> **DATA TO USE**
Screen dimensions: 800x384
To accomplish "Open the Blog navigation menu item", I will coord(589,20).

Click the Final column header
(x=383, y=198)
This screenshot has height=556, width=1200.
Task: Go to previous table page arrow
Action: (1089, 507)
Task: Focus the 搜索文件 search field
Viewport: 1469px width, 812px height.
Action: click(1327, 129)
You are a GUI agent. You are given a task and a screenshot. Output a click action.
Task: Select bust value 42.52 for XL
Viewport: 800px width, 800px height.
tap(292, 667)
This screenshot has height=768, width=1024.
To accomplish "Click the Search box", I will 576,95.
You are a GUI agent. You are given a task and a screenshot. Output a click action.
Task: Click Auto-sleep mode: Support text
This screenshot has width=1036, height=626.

> **WORK TASK**
In full, transcribe each entry of the material exactly.

> **OUTPUT OF THE EXERCISE**
Screen dimensions: 800x384
To accomplish "Open the Blog navigation menu item", I will coord(589,20).

Click the Final column header
(x=383, y=198)
This screenshot has height=556, width=1200.
Task: Go to previous table page arrow
Action: (1089, 507)
Task: Focus the 搜索文件 search field
Viewport: 1469px width, 812px height.
Action: click(1327, 129)
You are a GUI agent. You are given a task and a screenshot. Output a click action.
Task: Select bust value 42.52 for XL
Viewport: 800px width, 800px height.
tap(292, 667)
This screenshot has height=768, width=1024.
To accomplish "Click the Search box", I will 576,95.
You are a GUI agent. You are given a task and a screenshot. Output a click action.
Task: Click Auto-sleep mode: Support text
This screenshot has width=1036, height=626.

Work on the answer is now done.